An Empirical Study of Cognition and Theatrical Improvisation
I was a research assistant in Dr. Brian Magerko’s Adam Lab during my time at Georgia Tech. Our project involved studying theatrical improv actors to learn what strategies they employ when making decisions about how to progress a scene. This research, in turn, would lay groundwork in developing artificial intelligence systems that could use similar improvisation strategies. This paper was accepted at the ACM Creativity and Cognition conference in 2009.
Detecting and Resolving Informational Uncertainty in Complex Domains
In undergrad at Pitt, I did research with Dr.
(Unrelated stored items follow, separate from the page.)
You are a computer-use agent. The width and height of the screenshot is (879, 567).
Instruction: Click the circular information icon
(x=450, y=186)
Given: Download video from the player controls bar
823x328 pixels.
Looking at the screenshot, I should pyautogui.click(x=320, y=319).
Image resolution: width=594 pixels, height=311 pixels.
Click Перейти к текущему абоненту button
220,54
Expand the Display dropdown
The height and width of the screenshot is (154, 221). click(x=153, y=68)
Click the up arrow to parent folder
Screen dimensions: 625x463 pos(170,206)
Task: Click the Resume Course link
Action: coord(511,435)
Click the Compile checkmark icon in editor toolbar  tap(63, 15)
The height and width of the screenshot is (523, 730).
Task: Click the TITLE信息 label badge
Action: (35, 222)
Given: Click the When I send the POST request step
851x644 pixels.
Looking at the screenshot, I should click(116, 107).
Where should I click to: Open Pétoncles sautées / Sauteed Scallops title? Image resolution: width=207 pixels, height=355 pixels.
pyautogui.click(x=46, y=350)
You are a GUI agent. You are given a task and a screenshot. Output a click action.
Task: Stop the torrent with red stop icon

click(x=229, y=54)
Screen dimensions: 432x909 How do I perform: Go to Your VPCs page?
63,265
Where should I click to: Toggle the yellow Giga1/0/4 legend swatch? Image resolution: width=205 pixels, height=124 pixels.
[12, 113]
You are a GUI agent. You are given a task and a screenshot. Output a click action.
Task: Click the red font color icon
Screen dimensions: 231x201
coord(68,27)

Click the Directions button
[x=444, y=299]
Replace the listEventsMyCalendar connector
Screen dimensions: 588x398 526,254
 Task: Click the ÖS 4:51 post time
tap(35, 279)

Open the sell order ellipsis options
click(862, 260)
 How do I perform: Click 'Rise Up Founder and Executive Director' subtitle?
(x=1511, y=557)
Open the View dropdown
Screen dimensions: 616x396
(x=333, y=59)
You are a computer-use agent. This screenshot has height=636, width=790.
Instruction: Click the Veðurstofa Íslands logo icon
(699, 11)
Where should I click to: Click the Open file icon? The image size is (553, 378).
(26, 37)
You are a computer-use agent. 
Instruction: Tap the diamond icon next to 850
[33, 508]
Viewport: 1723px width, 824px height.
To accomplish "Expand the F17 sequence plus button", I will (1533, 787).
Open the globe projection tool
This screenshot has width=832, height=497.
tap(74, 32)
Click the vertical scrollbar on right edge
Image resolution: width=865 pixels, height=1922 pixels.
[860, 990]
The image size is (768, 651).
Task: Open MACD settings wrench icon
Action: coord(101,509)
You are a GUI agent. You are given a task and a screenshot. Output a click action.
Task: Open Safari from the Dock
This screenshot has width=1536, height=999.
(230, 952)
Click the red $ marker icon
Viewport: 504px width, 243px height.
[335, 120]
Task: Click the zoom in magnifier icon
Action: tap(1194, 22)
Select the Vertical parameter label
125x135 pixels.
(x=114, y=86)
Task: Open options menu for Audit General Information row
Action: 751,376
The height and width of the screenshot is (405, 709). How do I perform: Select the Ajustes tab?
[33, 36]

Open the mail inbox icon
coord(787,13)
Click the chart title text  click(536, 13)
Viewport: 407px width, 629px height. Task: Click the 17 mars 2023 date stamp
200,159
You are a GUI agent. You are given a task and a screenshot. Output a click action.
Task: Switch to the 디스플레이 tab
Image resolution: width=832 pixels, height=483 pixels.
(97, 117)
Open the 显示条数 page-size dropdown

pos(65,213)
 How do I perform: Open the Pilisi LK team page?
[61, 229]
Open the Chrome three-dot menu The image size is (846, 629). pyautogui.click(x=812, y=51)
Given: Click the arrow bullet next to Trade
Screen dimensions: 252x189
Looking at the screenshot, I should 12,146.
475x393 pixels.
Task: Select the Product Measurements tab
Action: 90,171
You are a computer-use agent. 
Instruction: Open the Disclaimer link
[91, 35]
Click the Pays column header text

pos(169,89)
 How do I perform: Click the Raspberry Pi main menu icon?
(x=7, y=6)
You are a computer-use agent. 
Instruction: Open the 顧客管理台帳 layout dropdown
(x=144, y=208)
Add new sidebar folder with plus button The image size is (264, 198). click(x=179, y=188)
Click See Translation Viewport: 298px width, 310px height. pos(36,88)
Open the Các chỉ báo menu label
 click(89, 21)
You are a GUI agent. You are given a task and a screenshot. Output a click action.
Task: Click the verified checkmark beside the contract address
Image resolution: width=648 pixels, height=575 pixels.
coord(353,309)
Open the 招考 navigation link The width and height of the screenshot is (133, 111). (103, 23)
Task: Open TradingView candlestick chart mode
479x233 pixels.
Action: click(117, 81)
Christian Schunn in understanding what techniques problem solvers in complex domains, like naval weather forecasting, fMRI analysis, and remote planetary science, used to resolve uncertainty in the information they were analyzing. This paper was accepted at CogSci 2007.
The work I did here was critical in leading me to the field of user experience design, through a tangential anecdote Dr. Schunn told about how the naval weather forecasters did their work. Incidentally enough, he noted that forecasters that were using newly installed computer systems were actually performing worse than those using the traditional reams-of-paper-on-a-wall approach. This struck me as pretty curious, as you’d think having a computer at your disposal would make the process easier; that curiosity led me to find out about human-computer interaction and eventually study it at Georgia Tech.